** START **

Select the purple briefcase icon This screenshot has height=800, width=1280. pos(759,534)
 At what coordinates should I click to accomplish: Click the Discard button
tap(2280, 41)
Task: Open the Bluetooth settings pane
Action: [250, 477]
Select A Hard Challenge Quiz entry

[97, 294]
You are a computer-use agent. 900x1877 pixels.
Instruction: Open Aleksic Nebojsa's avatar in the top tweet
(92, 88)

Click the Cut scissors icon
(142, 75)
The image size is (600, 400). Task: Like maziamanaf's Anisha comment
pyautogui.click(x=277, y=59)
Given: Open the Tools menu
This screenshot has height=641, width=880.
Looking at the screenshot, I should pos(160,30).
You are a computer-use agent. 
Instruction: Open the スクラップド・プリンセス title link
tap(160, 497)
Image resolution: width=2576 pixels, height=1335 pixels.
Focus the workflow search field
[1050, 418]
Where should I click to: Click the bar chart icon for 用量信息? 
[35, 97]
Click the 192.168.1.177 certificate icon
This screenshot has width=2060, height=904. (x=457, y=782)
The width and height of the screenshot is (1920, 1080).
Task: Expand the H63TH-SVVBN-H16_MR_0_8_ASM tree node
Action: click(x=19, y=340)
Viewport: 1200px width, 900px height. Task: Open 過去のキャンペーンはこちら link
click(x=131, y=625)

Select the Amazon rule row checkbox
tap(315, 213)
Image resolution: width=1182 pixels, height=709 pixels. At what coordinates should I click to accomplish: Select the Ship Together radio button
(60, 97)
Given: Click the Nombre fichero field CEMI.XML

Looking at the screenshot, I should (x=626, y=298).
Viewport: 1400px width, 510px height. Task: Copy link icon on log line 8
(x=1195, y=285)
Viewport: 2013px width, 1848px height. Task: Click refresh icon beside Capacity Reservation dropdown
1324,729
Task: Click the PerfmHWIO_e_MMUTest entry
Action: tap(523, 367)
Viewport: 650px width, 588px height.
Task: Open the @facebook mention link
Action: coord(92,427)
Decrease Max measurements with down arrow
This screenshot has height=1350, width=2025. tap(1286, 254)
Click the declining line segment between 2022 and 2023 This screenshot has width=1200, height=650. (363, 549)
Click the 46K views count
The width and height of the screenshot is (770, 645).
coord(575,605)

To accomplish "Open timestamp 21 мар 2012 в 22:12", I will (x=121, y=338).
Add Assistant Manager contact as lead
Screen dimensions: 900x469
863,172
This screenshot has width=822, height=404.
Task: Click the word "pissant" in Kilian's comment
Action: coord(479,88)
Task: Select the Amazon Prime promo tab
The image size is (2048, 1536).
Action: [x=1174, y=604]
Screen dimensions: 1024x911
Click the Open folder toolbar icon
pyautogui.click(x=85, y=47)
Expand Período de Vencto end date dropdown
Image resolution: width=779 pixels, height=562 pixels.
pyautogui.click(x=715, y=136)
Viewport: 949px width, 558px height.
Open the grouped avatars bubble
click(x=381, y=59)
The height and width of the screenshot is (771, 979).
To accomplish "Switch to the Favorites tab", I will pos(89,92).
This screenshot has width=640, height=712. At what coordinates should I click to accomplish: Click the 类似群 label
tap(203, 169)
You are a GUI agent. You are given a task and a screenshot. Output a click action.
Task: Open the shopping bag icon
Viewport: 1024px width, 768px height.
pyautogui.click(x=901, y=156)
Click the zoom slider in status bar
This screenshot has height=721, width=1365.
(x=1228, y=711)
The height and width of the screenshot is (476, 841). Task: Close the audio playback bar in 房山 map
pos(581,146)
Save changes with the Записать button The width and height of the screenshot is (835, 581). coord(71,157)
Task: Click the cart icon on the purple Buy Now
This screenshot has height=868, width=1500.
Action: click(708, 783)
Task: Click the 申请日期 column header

** END **

What to work on:
Quote the records from the line with "will (x=121, y=338)." up to and including the line with "Action: [x=1174, y=604]".

Worked answer:
To accomplish "Open timestamp 21 мар 2012 в 22:12", I will (x=121, y=338).
Add Assistant Manager contact as lead
Screen dimensions: 900x469
863,172
This screenshot has width=822, height=404.
Task: Click the word "pissant" in Kilian's comment
Action: coord(479,88)
Task: Select the Amazon Prime promo tab
The image size is (2048, 1536).
Action: [x=1174, y=604]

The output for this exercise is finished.